Experimental scheme design for injection molding process parameters.

Experimental group	Injection temperature(°C)	Injection pressure(MPa)	Injection speed/(v_inj./v_max)
1	280	70	50
2	290
3	300
4	310
5	300	50	50
6		60
7		70
8		80
9	300	70	40
10			50
11			60
12			70

Results and discussions

Effect of injection temperature

Figure 3 presents SEM images of the surface and cross-section of PPS/NdFeB magnets produced at an injection pressure of 70 MPa and an injection speed of 50% V_max (V_max = 160 mm/s) under different injection temperatures: 280, 290, 300, and 310°C.

Figure 3.

Under injection pressure of 70 MPa and injection speed of 50% V_max, SEM images of magnet surface and cross section of PPS/NdFeB magnet at different injection temperatures: (a, b) 280°C; (c, d) 290°C; (e, f) 300°C; (g, h) 310°C.

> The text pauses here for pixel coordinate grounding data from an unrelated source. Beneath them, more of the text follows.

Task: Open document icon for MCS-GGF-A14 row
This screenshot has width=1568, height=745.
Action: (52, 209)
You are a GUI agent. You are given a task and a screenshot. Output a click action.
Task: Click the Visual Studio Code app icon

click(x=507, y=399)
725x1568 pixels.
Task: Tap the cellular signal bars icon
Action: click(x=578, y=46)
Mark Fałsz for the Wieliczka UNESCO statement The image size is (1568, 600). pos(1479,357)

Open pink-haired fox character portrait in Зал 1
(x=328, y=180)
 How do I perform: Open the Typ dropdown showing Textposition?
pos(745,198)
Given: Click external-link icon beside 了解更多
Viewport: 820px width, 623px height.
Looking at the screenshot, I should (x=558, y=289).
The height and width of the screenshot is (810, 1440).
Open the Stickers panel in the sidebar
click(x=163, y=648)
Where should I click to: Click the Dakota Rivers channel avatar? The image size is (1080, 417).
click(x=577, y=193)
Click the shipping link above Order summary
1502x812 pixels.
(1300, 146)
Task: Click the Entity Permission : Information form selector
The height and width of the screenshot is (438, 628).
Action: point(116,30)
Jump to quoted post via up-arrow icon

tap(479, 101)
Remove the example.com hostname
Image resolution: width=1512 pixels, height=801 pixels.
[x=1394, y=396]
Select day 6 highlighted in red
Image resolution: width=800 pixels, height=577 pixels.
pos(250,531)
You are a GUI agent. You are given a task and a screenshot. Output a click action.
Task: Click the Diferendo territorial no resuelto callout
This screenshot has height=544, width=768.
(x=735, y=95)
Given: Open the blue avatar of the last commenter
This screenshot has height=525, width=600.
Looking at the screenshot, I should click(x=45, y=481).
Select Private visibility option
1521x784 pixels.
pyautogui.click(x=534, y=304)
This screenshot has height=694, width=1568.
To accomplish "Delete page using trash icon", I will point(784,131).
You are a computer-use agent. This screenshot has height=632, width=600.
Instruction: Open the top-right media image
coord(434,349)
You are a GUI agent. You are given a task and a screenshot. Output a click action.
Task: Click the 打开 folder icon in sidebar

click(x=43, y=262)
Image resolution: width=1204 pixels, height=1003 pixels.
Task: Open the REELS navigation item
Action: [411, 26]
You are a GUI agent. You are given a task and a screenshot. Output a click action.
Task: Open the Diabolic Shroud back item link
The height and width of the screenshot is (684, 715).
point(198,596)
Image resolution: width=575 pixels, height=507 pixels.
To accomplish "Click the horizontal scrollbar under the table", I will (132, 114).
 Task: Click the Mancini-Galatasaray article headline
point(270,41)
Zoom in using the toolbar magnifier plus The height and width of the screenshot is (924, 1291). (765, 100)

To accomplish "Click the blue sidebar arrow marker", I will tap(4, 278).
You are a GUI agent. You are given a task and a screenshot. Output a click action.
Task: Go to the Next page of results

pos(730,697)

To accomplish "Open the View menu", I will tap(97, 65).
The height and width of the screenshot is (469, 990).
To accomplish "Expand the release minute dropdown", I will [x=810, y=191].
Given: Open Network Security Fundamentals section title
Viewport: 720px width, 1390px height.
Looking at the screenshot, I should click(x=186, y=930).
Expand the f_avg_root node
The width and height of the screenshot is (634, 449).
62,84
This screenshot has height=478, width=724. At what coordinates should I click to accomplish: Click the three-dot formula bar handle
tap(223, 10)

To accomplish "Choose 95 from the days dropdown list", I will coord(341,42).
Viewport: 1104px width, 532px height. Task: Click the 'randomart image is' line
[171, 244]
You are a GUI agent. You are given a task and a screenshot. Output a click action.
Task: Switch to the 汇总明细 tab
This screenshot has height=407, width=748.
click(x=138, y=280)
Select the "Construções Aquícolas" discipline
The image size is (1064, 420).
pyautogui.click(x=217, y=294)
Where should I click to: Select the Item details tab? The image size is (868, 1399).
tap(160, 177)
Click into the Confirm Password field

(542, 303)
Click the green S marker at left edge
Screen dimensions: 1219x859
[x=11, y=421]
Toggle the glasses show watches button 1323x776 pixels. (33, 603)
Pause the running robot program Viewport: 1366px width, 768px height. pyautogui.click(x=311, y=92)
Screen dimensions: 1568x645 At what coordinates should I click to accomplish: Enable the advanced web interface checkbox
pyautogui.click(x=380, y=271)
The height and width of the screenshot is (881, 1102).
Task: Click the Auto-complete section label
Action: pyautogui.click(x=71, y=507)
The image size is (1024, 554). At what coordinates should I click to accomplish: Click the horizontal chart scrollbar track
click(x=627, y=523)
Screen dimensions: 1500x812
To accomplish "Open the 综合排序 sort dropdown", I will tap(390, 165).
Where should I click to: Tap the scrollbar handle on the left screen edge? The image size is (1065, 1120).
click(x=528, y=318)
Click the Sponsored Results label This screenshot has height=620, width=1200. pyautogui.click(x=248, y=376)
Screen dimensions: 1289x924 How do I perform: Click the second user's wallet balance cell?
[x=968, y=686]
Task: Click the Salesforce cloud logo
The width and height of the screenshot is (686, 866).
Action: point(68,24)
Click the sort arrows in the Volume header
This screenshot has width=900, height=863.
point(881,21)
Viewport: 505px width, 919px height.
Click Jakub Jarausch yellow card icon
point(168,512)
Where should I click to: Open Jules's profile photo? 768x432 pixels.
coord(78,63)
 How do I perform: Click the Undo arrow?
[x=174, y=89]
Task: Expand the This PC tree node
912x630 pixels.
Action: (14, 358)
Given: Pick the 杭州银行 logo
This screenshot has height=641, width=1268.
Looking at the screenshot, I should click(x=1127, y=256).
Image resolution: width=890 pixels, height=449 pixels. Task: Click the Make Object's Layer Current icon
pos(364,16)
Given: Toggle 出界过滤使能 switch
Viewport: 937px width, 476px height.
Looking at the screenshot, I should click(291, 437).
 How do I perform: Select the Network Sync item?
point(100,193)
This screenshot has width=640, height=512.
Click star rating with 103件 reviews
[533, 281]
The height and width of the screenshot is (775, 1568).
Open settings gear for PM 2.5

As shown in Figure 3(a) and (b), at 280°C the magnet surface exhibits the poorest condition; composite particles are not tightly bonded, numerous pores are present, the surface contour is blurred, and the interior is loose with large voids. When the temperature increases to 290°C (Figure 3(c) and (d)), a relatively continuous surface forms, but pores and unfused particles remain, and the interior still shows considerable unevenness. With a further increase to 310°C (Figure 3(g) and (h)), the surface becomes flat and smooth, composite particles bond closely, pores are nearly invisible, and the interior is denser, although some looseness persists. From the SEM image of the magnet’s cross-section, we can observe that as the injection temperature continues to rise, the pores within the magnet decrease at a visible rate. Evidence indicates¹⁶ that in bonded magnetic composites, both hardness and tensile strength exhibit an upward trend as the internal porosity of the material decreases and diminishes.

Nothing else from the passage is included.